Hem alt mahkeme, hem de Yargıtay, gerçekten vicdanları yaralayan bir karar verdi. O dönemde ırzına geçilmiş çocuğu teslim alan İstanbul eski İl Sosyal Hizmetler Müdürü Kahraman Eroğlu, N.Ç.'nin çektiği acıları anlatıyor. Rızanın söz konusu olamayacağını bilmek için, hadisenin şahidi olmak da gerekmez.
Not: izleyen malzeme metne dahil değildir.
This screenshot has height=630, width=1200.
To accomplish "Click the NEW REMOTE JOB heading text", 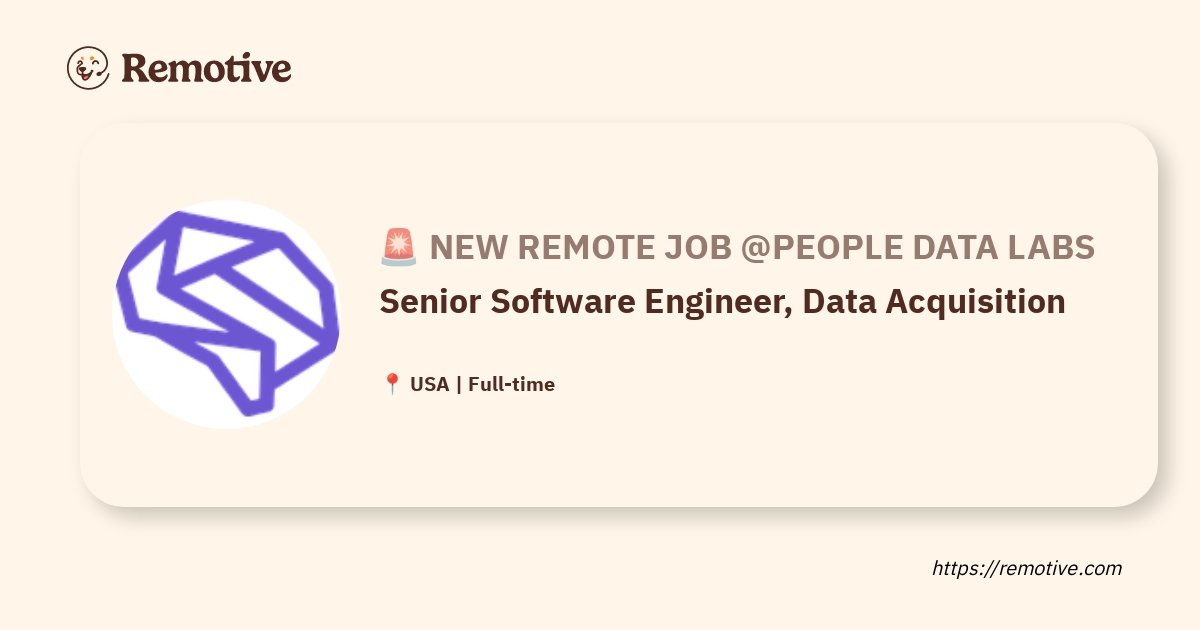I will 581,247.
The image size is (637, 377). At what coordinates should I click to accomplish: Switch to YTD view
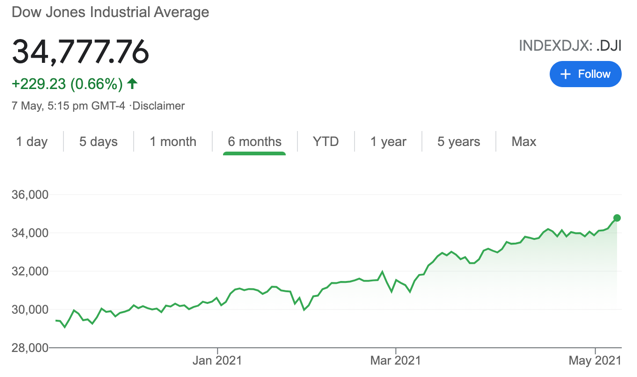click(325, 141)
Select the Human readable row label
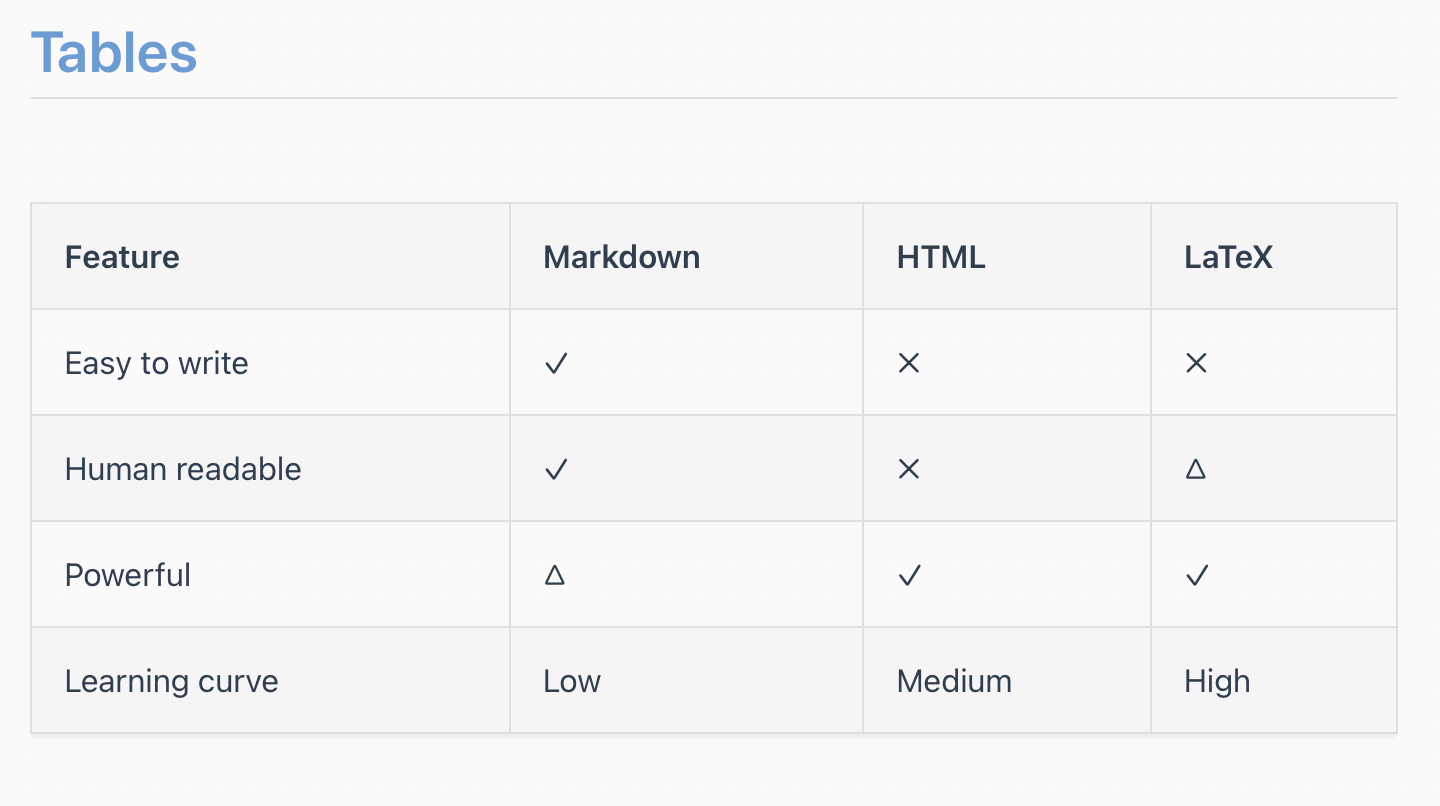This screenshot has width=1440, height=806. click(x=183, y=469)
13 yaşındaki bir küçük çocuk, kendi rızasıyla nasıl o kişilerle birlikte olabilir? Mahkemeler, kanunları uygularken, kamu vicdanını da göz önüne almak zorundadır. Kaldı ki, eski Türk Ceza Kanunu'na göre de, sanıklar çok daha ağır cezalara çarptırılabilirlerdi. (Eski Ceza Kanunu'nda da cebir, şiddet halinde alt sınır 10 yıla yükselebiliyor)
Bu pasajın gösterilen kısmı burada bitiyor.